ChatGPTの珍回答なぜ 研究者が考えるAIと人のギリギリの差
対話型の人工知能(AI)「ChatGPT(チャットGPT)」が注目されている。質問を投げかけると自然な受け答えをし、ユーザーの指示に応じて多彩な文章を書くことができ、要約もできる。ただ万能かと思いきや、拍子抜けするような珍回答をすることも。

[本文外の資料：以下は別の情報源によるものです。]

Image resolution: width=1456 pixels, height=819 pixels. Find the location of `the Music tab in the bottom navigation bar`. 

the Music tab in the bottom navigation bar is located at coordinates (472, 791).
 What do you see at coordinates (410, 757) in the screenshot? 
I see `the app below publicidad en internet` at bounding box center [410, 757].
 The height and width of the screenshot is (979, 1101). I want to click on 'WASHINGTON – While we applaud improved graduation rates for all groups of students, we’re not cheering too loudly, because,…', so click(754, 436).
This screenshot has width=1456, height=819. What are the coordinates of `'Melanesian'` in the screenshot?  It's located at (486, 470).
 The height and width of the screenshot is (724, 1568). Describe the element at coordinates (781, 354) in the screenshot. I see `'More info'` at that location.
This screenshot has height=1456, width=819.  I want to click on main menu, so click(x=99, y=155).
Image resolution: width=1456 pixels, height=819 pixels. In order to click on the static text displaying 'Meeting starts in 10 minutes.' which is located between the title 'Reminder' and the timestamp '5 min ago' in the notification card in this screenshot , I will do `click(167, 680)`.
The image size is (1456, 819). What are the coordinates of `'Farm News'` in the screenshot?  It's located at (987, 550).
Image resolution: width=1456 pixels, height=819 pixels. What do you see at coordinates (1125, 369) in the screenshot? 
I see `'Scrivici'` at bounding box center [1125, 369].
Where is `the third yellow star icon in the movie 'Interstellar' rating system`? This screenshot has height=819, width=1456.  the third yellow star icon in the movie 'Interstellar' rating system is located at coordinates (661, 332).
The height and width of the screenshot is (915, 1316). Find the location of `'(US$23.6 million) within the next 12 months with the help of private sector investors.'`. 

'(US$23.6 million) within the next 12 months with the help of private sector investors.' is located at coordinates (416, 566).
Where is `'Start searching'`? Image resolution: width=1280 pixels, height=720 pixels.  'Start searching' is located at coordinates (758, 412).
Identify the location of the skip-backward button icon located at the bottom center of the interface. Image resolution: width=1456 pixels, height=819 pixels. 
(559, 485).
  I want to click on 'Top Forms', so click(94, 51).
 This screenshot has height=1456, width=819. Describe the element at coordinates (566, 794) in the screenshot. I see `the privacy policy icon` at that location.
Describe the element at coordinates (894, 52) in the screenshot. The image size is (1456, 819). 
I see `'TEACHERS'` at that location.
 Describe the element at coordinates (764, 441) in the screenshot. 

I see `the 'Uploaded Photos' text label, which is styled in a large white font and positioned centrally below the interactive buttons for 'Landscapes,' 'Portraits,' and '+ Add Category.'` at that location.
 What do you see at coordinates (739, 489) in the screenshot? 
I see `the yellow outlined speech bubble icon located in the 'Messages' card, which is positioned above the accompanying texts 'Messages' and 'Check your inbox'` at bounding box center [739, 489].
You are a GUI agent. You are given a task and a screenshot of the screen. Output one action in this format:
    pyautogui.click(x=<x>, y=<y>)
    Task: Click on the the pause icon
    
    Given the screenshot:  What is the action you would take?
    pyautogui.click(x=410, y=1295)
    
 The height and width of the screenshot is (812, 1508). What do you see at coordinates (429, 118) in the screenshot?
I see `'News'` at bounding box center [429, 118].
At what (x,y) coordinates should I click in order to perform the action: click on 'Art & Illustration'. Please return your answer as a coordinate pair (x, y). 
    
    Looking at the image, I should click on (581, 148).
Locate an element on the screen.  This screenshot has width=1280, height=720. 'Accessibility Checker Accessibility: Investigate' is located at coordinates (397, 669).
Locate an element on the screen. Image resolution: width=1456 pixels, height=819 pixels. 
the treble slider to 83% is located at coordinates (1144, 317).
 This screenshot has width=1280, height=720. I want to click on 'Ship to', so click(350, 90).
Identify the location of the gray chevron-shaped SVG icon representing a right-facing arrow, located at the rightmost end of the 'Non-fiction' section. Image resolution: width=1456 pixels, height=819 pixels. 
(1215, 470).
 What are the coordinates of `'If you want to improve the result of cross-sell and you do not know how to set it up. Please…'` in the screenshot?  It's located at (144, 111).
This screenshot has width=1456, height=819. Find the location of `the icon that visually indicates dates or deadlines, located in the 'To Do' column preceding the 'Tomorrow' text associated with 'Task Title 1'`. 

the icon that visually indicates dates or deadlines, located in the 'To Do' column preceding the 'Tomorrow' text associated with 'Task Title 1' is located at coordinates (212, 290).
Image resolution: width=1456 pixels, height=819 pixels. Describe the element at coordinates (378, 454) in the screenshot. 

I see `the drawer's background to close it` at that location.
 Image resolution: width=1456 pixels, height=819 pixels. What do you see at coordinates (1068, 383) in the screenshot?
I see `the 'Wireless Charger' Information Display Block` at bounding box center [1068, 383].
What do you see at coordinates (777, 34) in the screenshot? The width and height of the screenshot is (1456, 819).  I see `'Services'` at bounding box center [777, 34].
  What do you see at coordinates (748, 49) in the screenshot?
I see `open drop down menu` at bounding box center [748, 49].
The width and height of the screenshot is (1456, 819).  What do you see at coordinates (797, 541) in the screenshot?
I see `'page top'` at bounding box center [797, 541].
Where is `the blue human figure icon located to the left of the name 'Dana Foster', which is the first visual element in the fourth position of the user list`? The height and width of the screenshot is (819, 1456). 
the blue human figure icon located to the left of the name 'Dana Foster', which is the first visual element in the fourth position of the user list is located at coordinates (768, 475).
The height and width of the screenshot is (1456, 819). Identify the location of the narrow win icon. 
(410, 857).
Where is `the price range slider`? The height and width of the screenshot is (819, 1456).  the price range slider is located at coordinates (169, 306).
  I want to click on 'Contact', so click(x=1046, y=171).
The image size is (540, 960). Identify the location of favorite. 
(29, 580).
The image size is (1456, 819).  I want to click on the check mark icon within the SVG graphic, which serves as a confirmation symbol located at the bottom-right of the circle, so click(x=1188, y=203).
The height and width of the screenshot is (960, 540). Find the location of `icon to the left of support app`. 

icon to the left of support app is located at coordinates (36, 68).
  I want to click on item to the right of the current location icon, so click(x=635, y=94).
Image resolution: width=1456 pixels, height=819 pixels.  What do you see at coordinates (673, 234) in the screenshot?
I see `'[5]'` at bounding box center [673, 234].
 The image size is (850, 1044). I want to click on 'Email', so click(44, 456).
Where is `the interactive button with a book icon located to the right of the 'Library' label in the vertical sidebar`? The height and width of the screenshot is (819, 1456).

その理由について、人工知能学会会長も務めたAI研究の第一人者、松原仁・東京大学教授は「AIが人間のように言葉を理解しているわけではないから」だと言う。言葉を理解していないのに対話ができるとは、どういうことなのか。詳しく聞いた。
――長年AIを研究されてきた松原さんは、ChatGPTの登場をどう受け止めていますか。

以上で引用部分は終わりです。